Today’s Headlines

  • Spitzer Resigns; Paterson to Take Office Monday (NYT, NYT)
  • Enroute to Give Speech, Spitzer Stuck in Traffic (Politicker, TRE)
  • Bloomberg: "There’s No Reason" We Can’t Have Pricing (NYT, News)
  • Brodsky Predicts Doom, Again (Sun); He’s Not Alone (Metro)
  • Future of Moynihan Station, Hudson Yards Also in Doubt (Crain’s
  • It’s Unanimous: Council Approves New Bike-Ped Safety Regs (Metro)
  • Brooklyn Bridge Park Needs Bus and Bike Routes (News, Bklyn Eagle)
  • Coney Island Boardwalk Rehab Set for Fall (News)
  • EPA Adopts Slightly Stricter Smog Standards (NYT, BBC)
  • Dave H

    Is anyone familiar enough with City Council to know where online you can see a copy of the new legislation? I poked around on the website and couldn’t find it.

  • Larry Littlefield

    What doom?

    The MTA was counting on $8 billion in capital funding from the federal government, plus $4.5 billion in congestion pricing revenues.

    But Anthony Weiner has personally guaranteed, staking his Mayoral campaign on it, that if congestion pricing is not passed he will ensure that the federal government will come up with the money to replace CP without taking back money from New York somewhere else!

    And Richard Brodsky has personally guaranteed other money from Albany for the rest of the plan!

    And Lew Fidler has personally guaranteed that not only would all those needs be funded, but with an additional tax designed not to hit the retired and independently wealthy, we will also have the most transportation spending since the 1950s, despite the growing needs of aging population!

    And all this despite already having the highest state and local tax burden in the U.S.

    Remember, these men have promised.
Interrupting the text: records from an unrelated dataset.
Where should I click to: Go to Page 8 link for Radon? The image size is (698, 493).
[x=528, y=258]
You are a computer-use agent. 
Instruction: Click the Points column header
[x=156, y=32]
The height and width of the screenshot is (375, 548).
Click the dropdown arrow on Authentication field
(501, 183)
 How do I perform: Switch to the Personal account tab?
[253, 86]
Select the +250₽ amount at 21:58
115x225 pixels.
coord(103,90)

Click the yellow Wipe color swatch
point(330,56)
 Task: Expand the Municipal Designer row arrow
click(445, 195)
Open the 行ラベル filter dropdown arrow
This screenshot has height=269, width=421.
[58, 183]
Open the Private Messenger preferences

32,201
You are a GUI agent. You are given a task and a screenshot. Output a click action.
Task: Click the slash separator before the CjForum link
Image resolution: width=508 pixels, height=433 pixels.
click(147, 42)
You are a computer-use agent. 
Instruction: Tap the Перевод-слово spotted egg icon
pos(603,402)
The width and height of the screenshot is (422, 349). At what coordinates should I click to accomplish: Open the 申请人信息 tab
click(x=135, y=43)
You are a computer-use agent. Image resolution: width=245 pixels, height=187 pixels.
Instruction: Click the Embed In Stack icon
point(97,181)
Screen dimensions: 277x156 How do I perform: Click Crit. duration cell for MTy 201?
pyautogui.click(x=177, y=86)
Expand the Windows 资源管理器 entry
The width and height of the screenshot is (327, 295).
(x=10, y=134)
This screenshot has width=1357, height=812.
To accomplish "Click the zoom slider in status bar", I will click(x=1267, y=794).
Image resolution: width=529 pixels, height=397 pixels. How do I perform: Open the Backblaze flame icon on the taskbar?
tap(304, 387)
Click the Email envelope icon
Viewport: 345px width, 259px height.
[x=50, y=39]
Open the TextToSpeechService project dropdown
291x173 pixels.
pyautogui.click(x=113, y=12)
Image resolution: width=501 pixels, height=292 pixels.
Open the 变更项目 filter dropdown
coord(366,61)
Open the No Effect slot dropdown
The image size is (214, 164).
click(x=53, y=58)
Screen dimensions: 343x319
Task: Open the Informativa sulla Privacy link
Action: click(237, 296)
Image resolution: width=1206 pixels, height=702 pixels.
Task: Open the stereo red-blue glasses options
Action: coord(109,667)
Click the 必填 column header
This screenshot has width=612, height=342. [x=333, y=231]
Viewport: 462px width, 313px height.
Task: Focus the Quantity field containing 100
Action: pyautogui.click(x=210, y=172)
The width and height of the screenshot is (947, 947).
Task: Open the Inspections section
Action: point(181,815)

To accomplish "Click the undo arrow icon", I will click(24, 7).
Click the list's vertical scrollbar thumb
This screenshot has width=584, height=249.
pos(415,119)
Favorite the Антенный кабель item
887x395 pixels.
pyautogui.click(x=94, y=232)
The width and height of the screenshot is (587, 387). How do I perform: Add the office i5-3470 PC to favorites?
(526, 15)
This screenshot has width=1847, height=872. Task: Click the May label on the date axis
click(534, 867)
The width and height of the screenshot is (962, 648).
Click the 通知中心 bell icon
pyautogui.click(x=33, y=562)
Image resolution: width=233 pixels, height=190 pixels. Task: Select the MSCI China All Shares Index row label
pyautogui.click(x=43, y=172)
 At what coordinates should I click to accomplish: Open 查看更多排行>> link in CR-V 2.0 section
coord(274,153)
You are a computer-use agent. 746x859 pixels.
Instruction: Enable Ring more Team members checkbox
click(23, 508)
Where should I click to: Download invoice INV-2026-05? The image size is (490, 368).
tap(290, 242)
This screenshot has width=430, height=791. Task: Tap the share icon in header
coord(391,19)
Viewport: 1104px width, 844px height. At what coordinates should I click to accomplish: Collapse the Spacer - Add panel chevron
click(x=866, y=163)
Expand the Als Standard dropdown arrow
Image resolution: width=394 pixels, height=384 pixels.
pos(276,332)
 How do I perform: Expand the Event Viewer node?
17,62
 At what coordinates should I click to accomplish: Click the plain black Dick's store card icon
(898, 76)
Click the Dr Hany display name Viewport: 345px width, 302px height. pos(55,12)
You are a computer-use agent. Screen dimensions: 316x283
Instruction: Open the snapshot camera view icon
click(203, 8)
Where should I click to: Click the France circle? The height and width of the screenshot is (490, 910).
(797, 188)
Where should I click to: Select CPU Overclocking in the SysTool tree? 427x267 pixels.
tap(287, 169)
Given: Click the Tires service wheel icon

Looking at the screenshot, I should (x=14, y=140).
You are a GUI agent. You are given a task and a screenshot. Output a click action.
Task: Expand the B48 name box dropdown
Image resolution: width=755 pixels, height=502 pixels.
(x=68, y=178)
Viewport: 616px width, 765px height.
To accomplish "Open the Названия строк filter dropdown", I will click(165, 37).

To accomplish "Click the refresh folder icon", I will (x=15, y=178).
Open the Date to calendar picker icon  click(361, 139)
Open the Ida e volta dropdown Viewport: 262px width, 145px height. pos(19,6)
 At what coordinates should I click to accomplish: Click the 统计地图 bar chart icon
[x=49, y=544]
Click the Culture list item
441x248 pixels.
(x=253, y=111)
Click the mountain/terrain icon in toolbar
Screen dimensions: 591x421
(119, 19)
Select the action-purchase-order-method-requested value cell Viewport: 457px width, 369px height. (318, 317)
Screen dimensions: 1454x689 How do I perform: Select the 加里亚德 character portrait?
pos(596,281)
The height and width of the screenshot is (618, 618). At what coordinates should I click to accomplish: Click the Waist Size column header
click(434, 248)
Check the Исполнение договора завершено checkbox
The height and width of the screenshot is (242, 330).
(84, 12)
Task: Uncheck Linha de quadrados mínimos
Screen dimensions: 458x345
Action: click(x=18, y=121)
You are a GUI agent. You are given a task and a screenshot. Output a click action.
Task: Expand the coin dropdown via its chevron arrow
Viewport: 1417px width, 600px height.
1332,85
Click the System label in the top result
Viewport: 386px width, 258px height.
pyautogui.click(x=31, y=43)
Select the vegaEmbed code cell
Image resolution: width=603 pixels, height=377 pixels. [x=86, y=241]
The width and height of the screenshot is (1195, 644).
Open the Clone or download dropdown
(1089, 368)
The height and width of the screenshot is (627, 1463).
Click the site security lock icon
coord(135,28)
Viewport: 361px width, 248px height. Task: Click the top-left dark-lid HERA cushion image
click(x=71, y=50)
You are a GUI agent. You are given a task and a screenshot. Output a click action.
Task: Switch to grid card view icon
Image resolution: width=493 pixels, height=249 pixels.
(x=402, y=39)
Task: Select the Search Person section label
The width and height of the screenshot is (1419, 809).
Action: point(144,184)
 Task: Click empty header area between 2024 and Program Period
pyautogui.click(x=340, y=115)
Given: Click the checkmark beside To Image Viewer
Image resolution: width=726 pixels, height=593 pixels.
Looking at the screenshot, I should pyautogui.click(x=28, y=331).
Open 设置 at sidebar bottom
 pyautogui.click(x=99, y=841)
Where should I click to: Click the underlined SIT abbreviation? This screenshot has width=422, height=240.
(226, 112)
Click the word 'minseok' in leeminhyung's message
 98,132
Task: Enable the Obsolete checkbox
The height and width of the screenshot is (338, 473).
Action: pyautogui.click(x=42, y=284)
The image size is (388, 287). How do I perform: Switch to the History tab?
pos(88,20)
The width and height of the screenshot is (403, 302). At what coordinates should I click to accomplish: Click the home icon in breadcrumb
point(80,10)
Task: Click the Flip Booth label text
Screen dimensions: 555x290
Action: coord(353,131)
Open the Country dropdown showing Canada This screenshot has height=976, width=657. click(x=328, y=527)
Will the press make their promises “old news” as of three weeks from now, if CP is not passed? Or the very measure of their political careers, and honesty and integrity, if they do not deliver?

  • ddartley

    Also today, an MSN Money article, “The True Cost of Car Crashes.”

    “A study tallies the cost of accidents — fatalities, damage, lost pay — and finds car-dependent smaller cities paying a huge burden. See how your city fared.”

  • anonymous

    Well of course car crashes have a high cost: the whole economic premise of the automobile is that it takes work that can be done by a small number of people for a reasonable amount of money, and pushes it out to be done by the entire population at a much higher cost, both direct and indirect.

  • vnm

    The other evening as I was walking out of the apartment, I saw the immediate aftermath of a crash. Some idiot motorist had slammed directly into a beautiful ornate lamp post, wrecking the front of his or her SUV, as well as the lamp post. The ambulance was there, taking a passenger away to the hospital, along with a bunch of cop cars.

    Who will pay for the lamp post replacement or restoration? The driver’s insurance, or the City (i.e., all taxpayers)?

    Incedentally, had that lamp post not been there, the driver could have seriously injured or killed someone!